As a consequence, automatic approval could only be granted to high priority industries whose royalty payments fell within the prescribed limits. In every other case, the approval of the Secretariat of Industrial Approvals (SIA), DID and the RBI had to be sought. It must be noted that in theory this regulation did not place an absolute ban on royalty outflows above the 5% and 8% ceilings since the possibility of securing government approval for the same did exist. However, considering that a mere 8062 approvals were granted between 1991 and 2009, the ceiling was in effect almost absolute.
It appears that the stance of the government of the time was one of strict regulation. From the perspective of Indian entrepreneurs, shareholders and consumers, this was a good thing. To illustrate, imagine a foreign company which manufactures a networked camera cell phone. The company will be paying royalties for several of its features such as the camera, USB port, operating system, etc. This company then sets up a subsidiary in India to manufacture the same phones. Though the total royalties being paid by the parent company are likely to far exceed five per cent of its sales, it cannot charge the subsidiary royalties above this ceiling. Therefore, the costs for the Indian subsidiary reduce significantly. This reduction will be reflected in an increased dividend for shareholders and a reduced cost for consumers.
While the benefits of this royalty ceiling are manifold, it is evident that foreign rights-holders are adversely affected. Therefore, the Government has, unfortunately, gradually “liberalized” its approach towards royalty payments over the years. First the 7 or 10 year duration restrictions were done away with and next the lump sum ceiling was increased from Rs.1 crore to USD 2 million. Ultimately, the ceiling was removed altogether through the Department of Industrial Policy and Promotion’s Press Note No.8 of 2009 in the name of liberalization. The adverse impacts on Indian manufacturers were almost immediate as foreign rights-holders began to revise their license agreements.]

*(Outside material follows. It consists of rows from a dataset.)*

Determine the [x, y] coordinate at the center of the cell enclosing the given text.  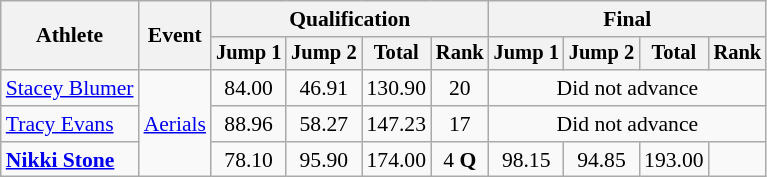
Tracy Evans [70, 124]
Event [175, 36]
Final [628, 19]
Qualification [350, 19]
Stacey Blumer [70, 88]
Athlete [70, 36]
46.91 [324, 88]
Aerials [175, 124]
88.96 [248, 124]
130.90 [396, 88]
84.00 [248, 88]
17 [460, 124]
147.23 [396, 124]
20 [460, 88]
58.27 [324, 124]
Identify which cell holds the provided text, then report its (x, y) central coordinate. 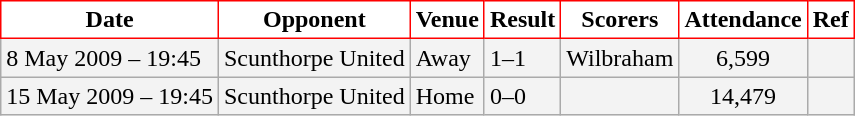
0–0 (522, 96)
Wilbraham (620, 58)
14,479 (743, 96)
1–1 (522, 58)
Date (110, 20)
Ref (830, 20)
Away (447, 58)
Scorers (620, 20)
Home (447, 96)
Venue (447, 20)
6,599 (743, 58)
8 May 2009 – 19:45 (110, 58)
Result (522, 20)
Opponent (314, 20)
15 May 2009 – 19:45 (110, 96)
Attendance (743, 20)
Determine the [X, Y] coordinate at the center of the cell enclosing the given text.  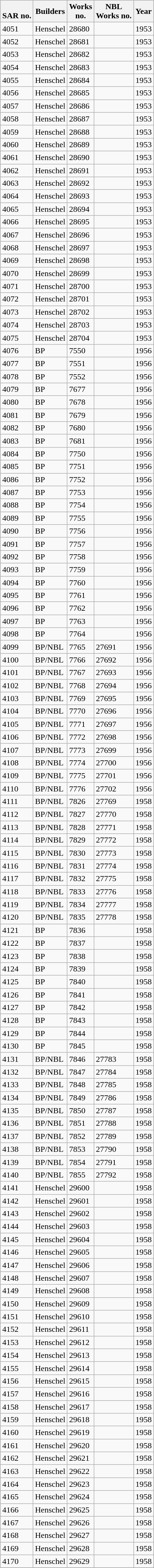
29628 [81, 1552]
4102 [17, 687]
28699 [81, 274]
4071 [17, 287]
4165 [17, 1501]
4070 [17, 274]
28686 [81, 106]
4120 [17, 920]
28697 [81, 248]
7758 [81, 558]
29600 [81, 1191]
29605 [81, 1255]
4052 [17, 42]
29610 [81, 1320]
27776 [114, 894]
28682 [81, 55]
7551 [81, 364]
7845 [81, 1049]
7843 [81, 1023]
4149 [17, 1294]
7846 [81, 1062]
28698 [81, 261]
7835 [81, 920]
28689 [81, 145]
27789 [114, 1139]
4137 [17, 1139]
4152 [17, 1333]
4166 [17, 1514]
4108 [17, 765]
4168 [17, 1539]
Year [144, 12]
4147 [17, 1268]
4067 [17, 235]
4093 [17, 571]
7854 [81, 1165]
7680 [81, 429]
29621 [81, 1462]
4146 [17, 1255]
27784 [114, 1075]
4076 [17, 351]
7831 [81, 868]
29614 [81, 1371]
28680 [81, 29]
7855 [81, 1178]
29620 [81, 1449]
27699 [114, 752]
4131 [17, 1062]
27769 [114, 804]
Builders [50, 12]
4059 [17, 132]
4144 [17, 1230]
4163 [17, 1475]
7755 [81, 519]
7834 [81, 907]
4053 [17, 55]
27692 [114, 661]
29619 [81, 1436]
7757 [81, 545]
4113 [17, 829]
27697 [114, 726]
27698 [114, 739]
4082 [17, 429]
29627 [81, 1539]
7750 [81, 455]
27775 [114, 881]
7772 [81, 739]
4127 [17, 1010]
7830 [81, 855]
29606 [81, 1268]
7848 [81, 1087]
29622 [81, 1475]
NBLWorks no. [114, 12]
4100 [17, 661]
4095 [17, 597]
7754 [81, 506]
4148 [17, 1281]
27774 [114, 868]
4072 [17, 300]
4111 [17, 804]
4136 [17, 1126]
4068 [17, 248]
4117 [17, 881]
7839 [81, 971]
29611 [81, 1333]
4085 [17, 468]
4169 [17, 1552]
4051 [17, 29]
4078 [17, 378]
7752 [81, 481]
29608 [81, 1294]
28687 [81, 119]
29618 [81, 1423]
4119 [17, 907]
4126 [17, 997]
4069 [17, 261]
27791 [114, 1165]
28696 [81, 235]
4106 [17, 739]
29629 [81, 1565]
7760 [81, 584]
4161 [17, 1449]
7677 [81, 390]
4064 [17, 197]
4084 [17, 455]
7679 [81, 416]
27701 [114, 777]
4055 [17, 80]
SAR no. [17, 12]
27696 [114, 713]
27693 [114, 674]
7826 [81, 804]
7763 [81, 623]
7828 [81, 829]
7838 [81, 958]
4065 [17, 210]
4121 [17, 932]
27777 [114, 907]
4103 [17, 700]
4114 [17, 842]
27771 [114, 829]
7773 [81, 752]
29625 [81, 1514]
4081 [17, 416]
4132 [17, 1075]
7678 [81, 403]
27694 [114, 687]
4130 [17, 1049]
7840 [81, 984]
28703 [81, 326]
7756 [81, 532]
4153 [17, 1346]
27770 [114, 816]
Worksno. [81, 12]
29612 [81, 1346]
4167 [17, 1526]
7769 [81, 700]
4124 [17, 971]
4115 [17, 855]
28704 [81, 339]
28684 [81, 80]
7852 [81, 1139]
4139 [17, 1165]
27787 [114, 1113]
7759 [81, 571]
4156 [17, 1384]
7765 [81, 649]
29609 [81, 1307]
7751 [81, 468]
4142 [17, 1204]
7753 [81, 494]
4116 [17, 868]
4157 [17, 1397]
4160 [17, 1436]
4140 [17, 1178]
7770 [81, 713]
4134 [17, 1100]
7847 [81, 1075]
4170 [17, 1565]
7550 [81, 351]
29613 [81, 1359]
4074 [17, 326]
4141 [17, 1191]
28681 [81, 42]
7842 [81, 1010]
28691 [81, 171]
4091 [17, 545]
4060 [17, 145]
4110 [17, 791]
4056 [17, 93]
27691 [114, 649]
4098 [17, 636]
7767 [81, 674]
4066 [17, 223]
27788 [114, 1126]
7776 [81, 791]
4077 [17, 364]
7771 [81, 726]
4099 [17, 649]
4135 [17, 1113]
4122 [17, 945]
28695 [81, 223]
4086 [17, 481]
29602 [81, 1217]
7775 [81, 777]
4080 [17, 403]
7552 [81, 378]
28690 [81, 158]
7761 [81, 597]
7774 [81, 765]
4138 [17, 1152]
28701 [81, 300]
28688 [81, 132]
29616 [81, 1397]
4057 [17, 106]
29623 [81, 1488]
4061 [17, 158]
4094 [17, 584]
4112 [17, 816]
7849 [81, 1100]
27778 [114, 920]
4092 [17, 558]
28702 [81, 313]
4090 [17, 532]
7832 [81, 881]
29617 [81, 1410]
29615 [81, 1384]
28700 [81, 287]
4109 [17, 777]
4159 [17, 1423]
7764 [81, 636]
4123 [17, 958]
29601 [81, 1204]
28694 [81, 210]
28693 [81, 197]
4088 [17, 506]
4133 [17, 1087]
27695 [114, 700]
7827 [81, 816]
27772 [114, 842]
7762 [81, 610]
27702 [114, 791]
4162 [17, 1462]
4145 [17, 1243]
4129 [17, 1036]
4150 [17, 1307]
4118 [17, 894]
4087 [17, 494]
7829 [81, 842]
27783 [114, 1062]
27786 [114, 1100]
4058 [17, 119]
27785 [114, 1087]
7837 [81, 945]
4096 [17, 610]
4054 [17, 68]
29626 [81, 1526]
4101 [17, 674]
4083 [17, 442]
4089 [17, 519]
7844 [81, 1036]
29607 [81, 1281]
7851 [81, 1126]
27792 [114, 1178]
27790 [114, 1152]
7853 [81, 1152]
4105 [17, 726]
29624 [81, 1501]
29604 [81, 1243]
4155 [17, 1371]
4125 [17, 984]
7766 [81, 661]
4079 [17, 390]
4062 [17, 171]
27773 [114, 855]
4063 [17, 184]
4104 [17, 713]
7681 [81, 442]
7850 [81, 1113]
28692 [81, 184]
4075 [17, 339]
29603 [81, 1230]
7833 [81, 894]
27700 [114, 765]
7836 [81, 932]
4158 [17, 1410]
28683 [81, 68]
4151 [17, 1320]
4143 [17, 1217]
7841 [81, 997]
4073 [17, 313]
4164 [17, 1488]
28685 [81, 93]
4128 [17, 1023]
4154 [17, 1359]
7768 [81, 687]
4097 [17, 623]
4107 [17, 752]
Identify which cell holds the provided text, then report its (x, y) central coordinate. 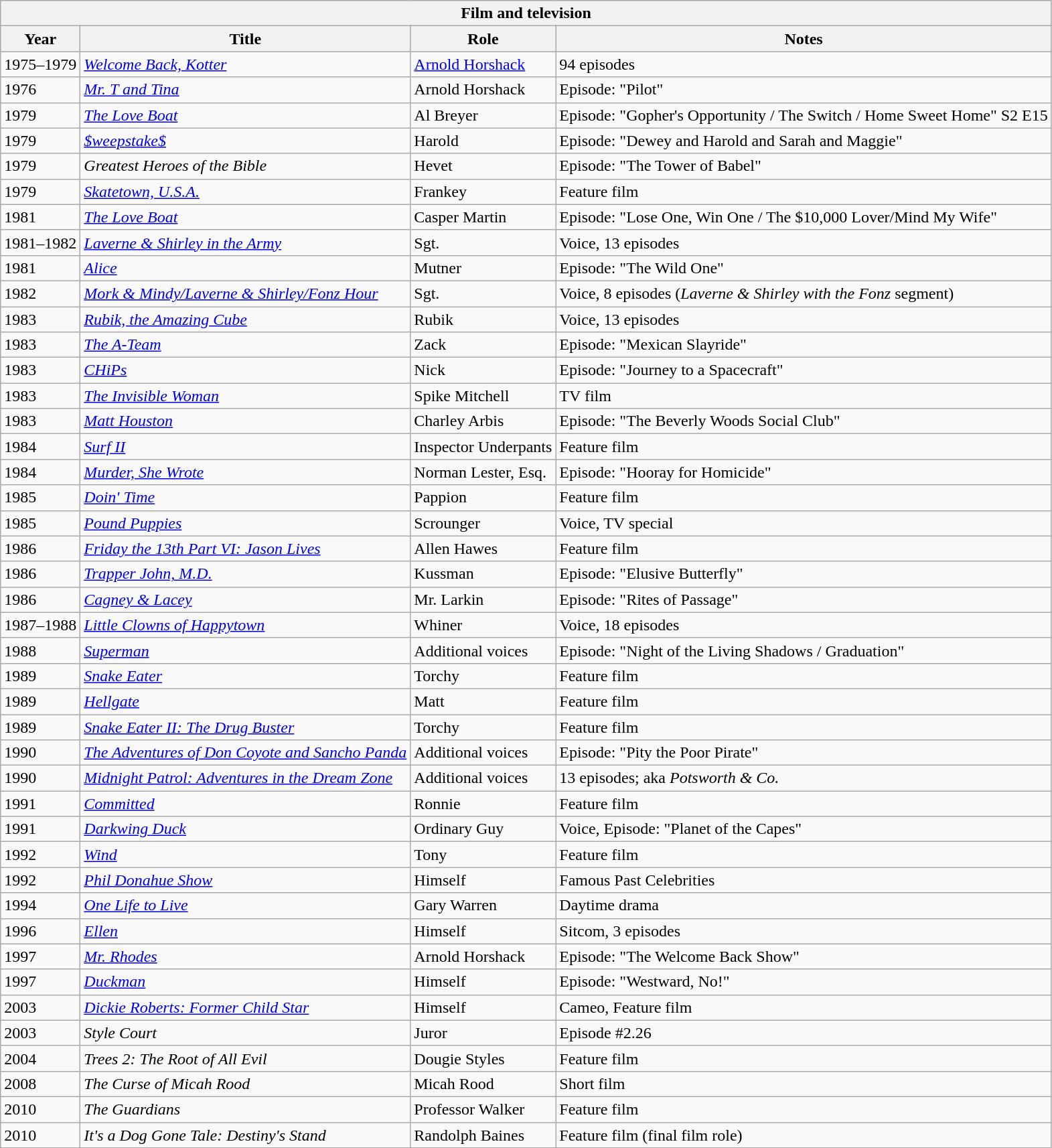
Norman Lester, Esq. (483, 472)
Pound Puppies (245, 523)
Style Court (245, 1033)
Episode: "The Tower of Babel" (804, 166)
Phil Donahue Show (245, 880)
1976 (40, 90)
Surf II (245, 447)
Allen Hawes (483, 548)
Notes (804, 39)
Murder, She Wrote (245, 472)
Mutner (483, 268)
The Guardians (245, 1109)
Greatest Heroes of the Bible (245, 166)
2008 (40, 1083)
Famous Past Celebrities (804, 880)
1996 (40, 931)
Superman (245, 650)
Episode: "Elusive Butterfly" (804, 574)
Episode: "The Beverly Woods Social Club" (804, 421)
Scrounger (483, 523)
$weepstake$ (245, 141)
Episode: "Hooray for Homicide" (804, 472)
Wind (245, 854)
Darkwing Duck (245, 829)
Episode: "Pilot" (804, 90)
Voice, TV special (804, 523)
Doin' Time (245, 498)
Welcome Back, Kotter (245, 64)
Year (40, 39)
Hevet (483, 166)
Episode: "Rites of Passage" (804, 599)
Committed (245, 804)
The Invisible Woman (245, 396)
Episode #2.26 (804, 1033)
Zack (483, 345)
Episode: "Dewey and Harold and Sarah and Maggie" (804, 141)
Mr. Rhodes (245, 956)
Matt (483, 701)
Episode: "Westward, No!" (804, 982)
1994 (40, 905)
Trapper John, M.D. (245, 574)
The A-Team (245, 345)
Mork & Mindy/Laverne & Shirley/Fonz Hour (245, 293)
It's a Dog Gone Tale: Destiny's Stand (245, 1135)
Casper Martin (483, 217)
1981–1982 (40, 242)
The Curse of Micah Rood (245, 1083)
2004 (40, 1058)
Gary Warren (483, 905)
1982 (40, 293)
Dougie Styles (483, 1058)
13 episodes; aka Potsworth & Co. (804, 778)
Episode: "The Wild One" (804, 268)
Film and television (526, 13)
Episode: "Journey to a Spacecraft" (804, 370)
Dickie Roberts: Former Child Star (245, 1007)
94 episodes (804, 64)
Matt Houston (245, 421)
Inspector Underpants (483, 447)
Randolph Baines (483, 1135)
Ellen (245, 931)
Alice (245, 268)
Whiner (483, 625)
Short film (804, 1083)
1988 (40, 650)
Frankey (483, 192)
Episode: "Lose One, Win One / The $10,000 Lover/Mind My Wife" (804, 217)
Nick (483, 370)
Pappion (483, 498)
Voice, 8 episodes (Laverne & Shirley with the Fonz segment) (804, 293)
Episode: "Pity the Poor Pirate" (804, 753)
Episode: "The Welcome Back Show" (804, 956)
Title (245, 39)
1975–1979 (40, 64)
Sitcom, 3 episodes (804, 931)
Rubik (483, 319)
1987–1988 (40, 625)
Kussman (483, 574)
Friday the 13th Part VI: Jason Lives (245, 548)
Al Breyer (483, 115)
Hellgate (245, 701)
One Life to Live (245, 905)
Juror (483, 1033)
Voice, Episode: "Planet of the Capes" (804, 829)
Daytime drama (804, 905)
Ordinary Guy (483, 829)
Episode: "Mexican Slayride" (804, 345)
Snake Eater (245, 676)
Mr. Larkin (483, 599)
Cagney & Lacey (245, 599)
TV film (804, 396)
The Adventures of Don Coyote and Sancho Panda (245, 753)
Charley Arbis (483, 421)
Episode: "Night of the Living Shadows / Graduation" (804, 650)
Harold (483, 141)
Micah Rood (483, 1083)
Little Clowns of Happytown (245, 625)
Cameo, Feature film (804, 1007)
Tony (483, 854)
Mr. T and Tina (245, 90)
Ronnie (483, 804)
Episode: "Gopher's Opportunity / The Switch / Home Sweet Home" S2 E15 (804, 115)
Midnight Patrol: Adventures in the Dream Zone (245, 778)
CHiPs (245, 370)
Laverne & Shirley in the Army (245, 242)
Skatetown, U.S.A. (245, 192)
Trees 2: The Root of All Evil (245, 1058)
Feature film (final film role) (804, 1135)
Duckman (245, 982)
Professor Walker (483, 1109)
Voice, 18 episodes (804, 625)
Role (483, 39)
Spike Mitchell (483, 396)
Snake Eater II: The Drug Buster (245, 727)
Rubik, the Amazing Cube (245, 319)
Pinpoint the cell where the given text exists, returning its (x, y) midpoint coordinate. 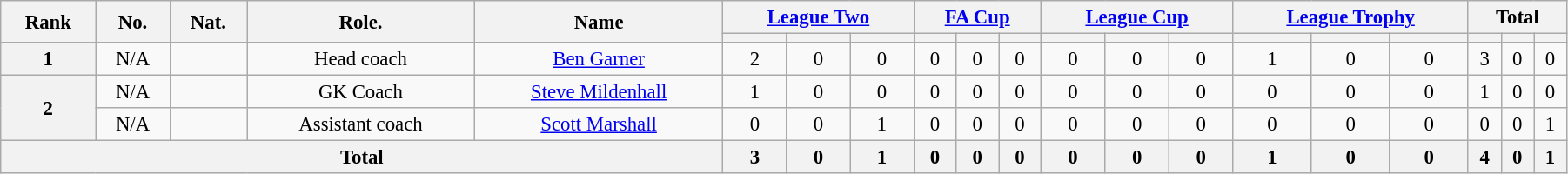
Rank (49, 22)
No. (132, 22)
FA Cup (977, 17)
Ben Garner (599, 59)
Assistant coach (361, 124)
Head coach (361, 59)
Nat. (208, 22)
Steve Mildenhall (599, 92)
League Trophy (1350, 17)
4 (1484, 157)
Name (599, 22)
League Cup (1136, 17)
League Two (818, 17)
Role. (361, 22)
Scott Marshall (599, 124)
GK Coach (361, 92)
Determine the (X, Y) coordinate at the center of the cell enclosing the given text.  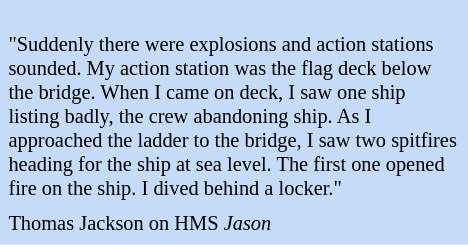
Thomas Jackson on HMS Jason (234, 224)
Return (x, y) of the center of cell containing provided text 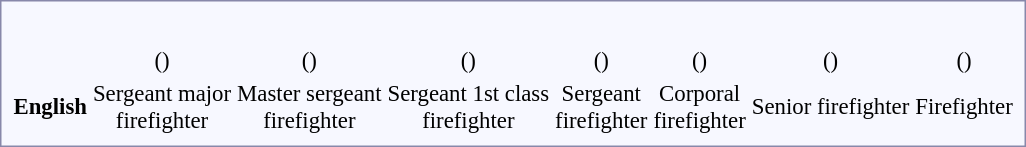
Master sergeant firefighter (310, 106)
Firefighter (964, 106)
English (50, 106)
Senior firefighter (830, 106)
Sergeant 1st class firefighter (468, 106)
Sergeant major firefighter (162, 106)
Corporal firefighter (700, 106)
Sergeant firefighter (602, 106)
For the text-containing cell, return its midpoint in (X, Y) coordinate format. 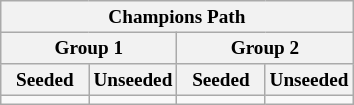
Group 2 (265, 48)
Champions Path (177, 17)
Group 1 (89, 48)
Find where the given text appears and provide that cell's center as (x, y) coordinate. 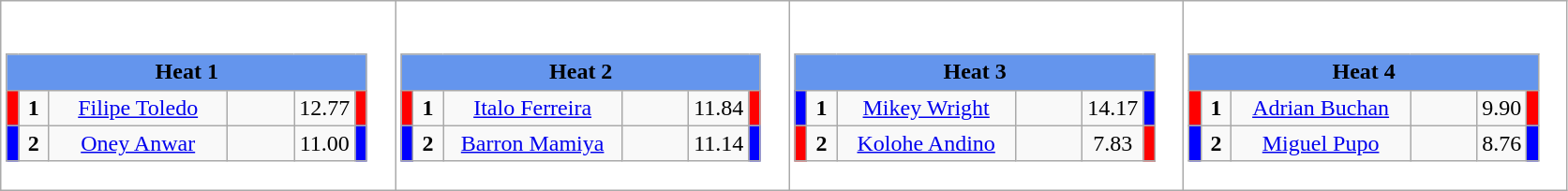
14.17 (1113, 108)
Heat 2 1 Italo Ferreira 11.84 2 Barron Mamiya 11.14 (592, 96)
8.76 (1501, 143)
11.14 (719, 143)
Heat 3 1 Mikey Wright 14.17 2 Kolohe Andino 7.83 (986, 96)
Oney Anwar (139, 143)
11.84 (719, 108)
9.90 (1501, 108)
Filipe Toledo (139, 108)
Heat 2 (581, 72)
Heat 4 (1364, 72)
Heat 4 1 Adrian Buchan 9.90 2 Miguel Pupo 8.76 (1376, 96)
Heat 1 1 Filipe Toledo 12.77 2 Oney Anwar 11.00 (199, 96)
Kolohe Andino (926, 143)
Adrian Buchan (1322, 108)
Heat 1 (187, 72)
Italo Ferreira (532, 108)
Mikey Wright (926, 108)
Heat 3 (975, 72)
7.83 (1113, 143)
Miguel Pupo (1322, 143)
11.00 (324, 143)
Barron Mamiya (532, 143)
12.77 (324, 108)
Identify which cell holds the provided text, then report its [X, Y] central coordinate. 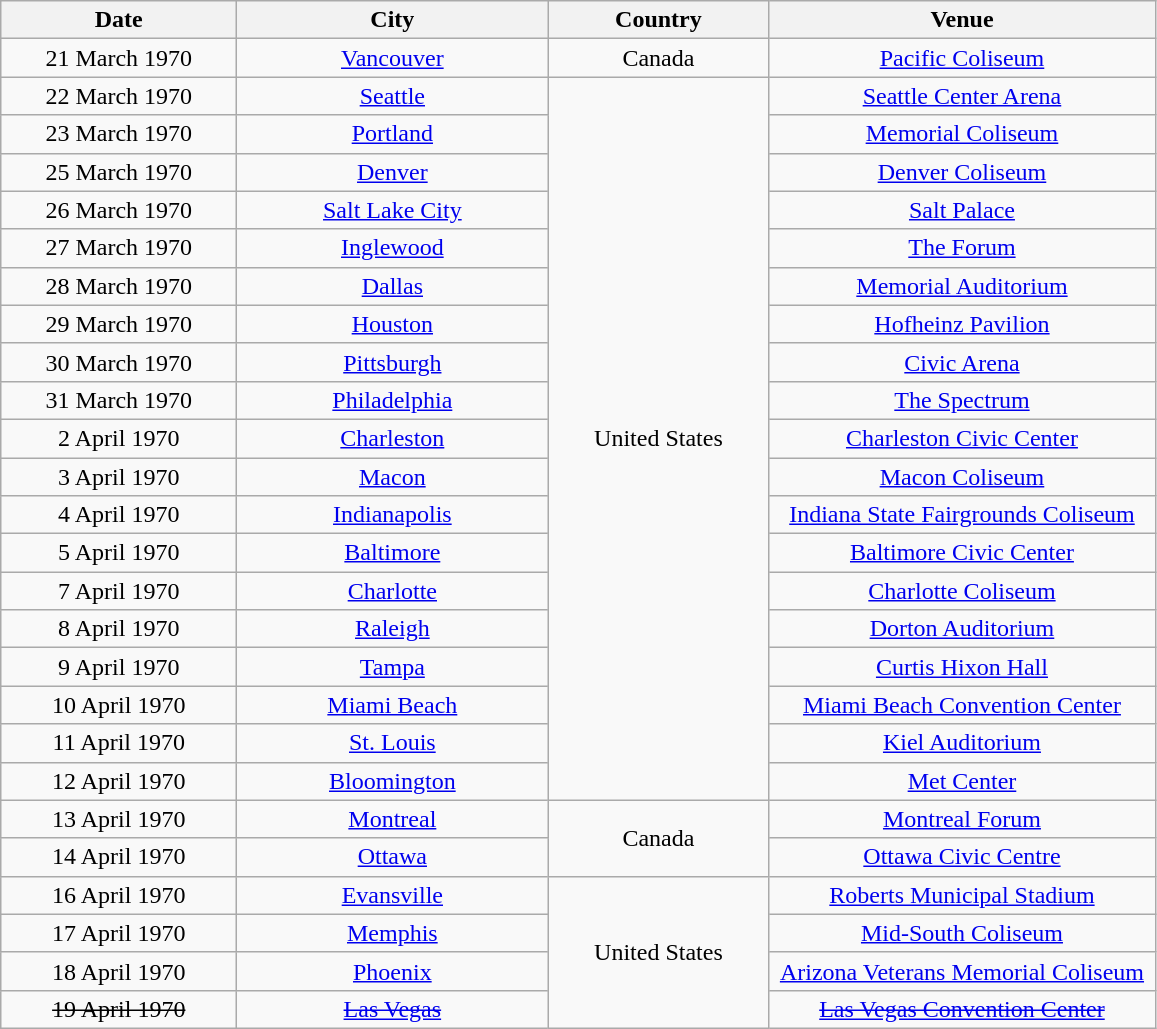
Mid-South Coliseum [962, 933]
Portland [392, 134]
Denver [392, 172]
Inglewood [392, 248]
Houston [392, 324]
Dorton Auditorium [962, 629]
Miami Beach Convention Center [962, 705]
Curtis Hixon Hall [962, 667]
St. Louis [392, 743]
22 March 1970 [119, 96]
Las Vegas Convention Center [962, 1009]
30 March 1970 [119, 362]
Salt Lake City [392, 210]
26 March 1970 [119, 210]
Venue [962, 20]
Civic Arena [962, 362]
Roberts Municipal Stadium [962, 895]
Arizona Veterans Memorial Coliseum [962, 971]
Kiel Auditorium [962, 743]
Seattle Center Arena [962, 96]
City [392, 20]
9 April 1970 [119, 667]
25 March 1970 [119, 172]
18 April 1970 [119, 971]
10 April 1970 [119, 705]
Charlotte [392, 591]
Memorial Coliseum [962, 134]
Charleston [392, 438]
Ottawa Civic Centre [962, 857]
Raleigh [392, 629]
Vancouver [392, 58]
11 April 1970 [119, 743]
Date [119, 20]
Met Center [962, 781]
Baltimore Civic Center [962, 553]
Las Vegas [392, 1009]
Salt Palace [962, 210]
Philadelphia [392, 400]
3 April 1970 [119, 477]
16 April 1970 [119, 895]
Denver Coliseum [962, 172]
21 March 1970 [119, 58]
Charlotte Coliseum [962, 591]
Baltimore [392, 553]
Memphis [392, 933]
Charleston Civic Center [962, 438]
Tampa [392, 667]
Pacific Coliseum [962, 58]
Country [658, 20]
Phoenix [392, 971]
31 March 1970 [119, 400]
Memorial Auditorium [962, 286]
4 April 1970 [119, 515]
Bloomington [392, 781]
Seattle [392, 96]
7 April 1970 [119, 591]
5 April 1970 [119, 553]
Miami Beach [392, 705]
17 April 1970 [119, 933]
27 March 1970 [119, 248]
2 April 1970 [119, 438]
Macon [392, 477]
Indianapolis [392, 515]
8 April 1970 [119, 629]
Pittsburgh [392, 362]
12 April 1970 [119, 781]
The Spectrum [962, 400]
13 April 1970 [119, 819]
Ottawa [392, 857]
Macon Coliseum [962, 477]
Evansville [392, 895]
Indiana State Fairgrounds Coliseum [962, 515]
29 March 1970 [119, 324]
28 March 1970 [119, 286]
Dallas [392, 286]
Hofheinz Pavilion [962, 324]
19 April 1970 [119, 1009]
The Forum [962, 248]
Montreal [392, 819]
23 March 1970 [119, 134]
Montreal Forum [962, 819]
14 April 1970 [119, 857]
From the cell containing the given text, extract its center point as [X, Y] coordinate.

Why was this ceiling introduced in the first place? Some say it was due to the acute balance of payments deficit that existed in the country in 1991; when India found itself overspending on imported oil. This urged the government at the time to ensure that foreign collaboration in the private sector was well regulated. Since then, the balance of payments situation in India has comparatively stabilized (though a deficit still does exist) and so there appears to be no immediate need to continue to regulate foreign technology collaboration. However, one can’t help but remember Mark Getty’s prediction that intellectual property will be the "oil of the twenty-first century".